Short task 1
Rewrite the library blog from "I feel with" up to and including "are being chased?", substituting "purse" for "wallet".
Short task 2
Resume the library blog after its final line and continue it.

Document text

Tuesday, May 11, 2004
First, apologies. It appears that my wireless technology will no longer allow me to access my blog. I have to actually connect the cable to my computer. Took me two days to figure this out.
Second, I have learned so much since last I wrote. My library mandates continual training for all employees. I finally was able to attend CLASS, something to do with customer satisfaction. Here I learned many things, things I've been writing about all along. For example:
1. You may encounter odorous customers. Do not point this out to them. If another customer tells you, please direct this to library management.
2. You may feel stressed. Take a one minute vacation.
3. If you are in a bad mood, fake it until you are in a good mood! (I did not add the exclamation point).
4. Screaming children should be dealt with.
5. Do not attempt to apprehend a library thief.
I feel with this knowledge, I am now a more valuable library employee. Who knew I might encounter "odorous" patrons??
Where shall I take my one minute vacation? And is it all expenses paid? Do I have to use vacation time?
I fake being in a good mood all the time. It does not put me in one later.
I deal with screaming children. The fun part was that it didn't say how. Perhaps this is left to our individual discretion. I vote for giving them Benedryl.
Last, I would never try to apprehend anyone. Not even if they stole my wallet. Do you know how hard it is to run let alone with an arm full of books? Besides, why run unless you yourself are being chased?
I'm sure there were more rules that stuck out in my bear-trap like mind, but those were the ones that amused me, and I tend to focus on what amuses me.
Speaking of which, we have a new page. I am actually training her even though I am a page myself. She is dillegent, and sweet. She's only 16 (isn't that a song?) and she is sooooo reserved. I have been trying for 3 straight days to get a belly laugh out of her. This is my new mission. Make New Page laugh.
P.S. I finished my first year of grad school. Im superelated.com. I even managed a B in catalogues. Who knew?
Moral of this blog: CLASS is in a class of its own.
Thursday, May 06, 2004
Shanelle #5This morning while taking my coffee in my beautiful new Johnson Brothers "Old British Castles" cup and saucer, I noticed a piece of paper blowing around in my back yard. Of course, I picked it up and read it. This is what it said:
Let me get you're number. YOU IS SO DAMN FINE.

Stored data
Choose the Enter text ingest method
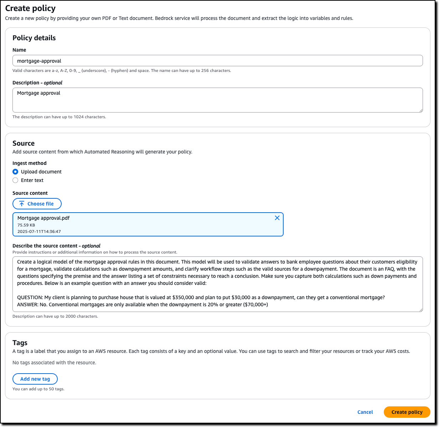Image resolution: width=439 pixels, height=427 pixels. pos(15,180)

Task output 1
I feel with this knowledge, I am now a more valuable library employee. Who knew I might encounter "odorous" patrons??
Where shall I take my one minute vacation? And is it all expenses paid? Do I have to use vacation time?
I fake being in a good mood all the time. It does not put me in one later.
I deal with screaming children. The fun part was that it didn't say how. Perhaps this is left to our individual discretion. I vote for giving them Benedryl.
Last, I would never try to apprehend anyone. Not even if they stole my purse. Do you know how hard it is to run let alone with an arm full of books? Besides, why run unless you yourself are being chased?

Task output 2
I go to XXX Middle School and Im in 7th grade I'm 13 yrs. Holla Back
It was written on the back of a flyer for "Uninsured Week", a festival to help the uninsured get insured. I don't know why it amused me so much. I guess it took me back to a time when I too passed notes in class. Never did they say anything so forward. My notes looked more like:
Do you like the outfit I have on? Circle Yes or No
Did you notice I am using new product in my hair? Circle Yes or No
So, I guess I have been supergay.com my whole life. Is the fact that 13 year olds are trying to get some action a new thing or has this been going on for years? The other day at work, we were recounting how many "Freddy v Jason" movies DVD's had been stolen in the last month. This reminded the Other Handsome Guy that he got to first base back in the day when he went to see a Freddy movie.
My first base was my sophomore year of college. But it was worth the wait. He was pre-Med.
When I was 13, I wanted to be a librarian. Go figure. I gardened with my Mom, spent weeks on end at my Grandma's house, played with my Bassett Hound Shadow, and made fake radio programs on cassette with my favorite cousin (who happens to still be my favorite cousin). Sex never crossed my mind. Does single mindedness put us ahead in life? Is that why I'm where I am now? Or was it the overwhelming fear that not having a masters degree would keep me working in a subbordinate position my entire life...hmmm.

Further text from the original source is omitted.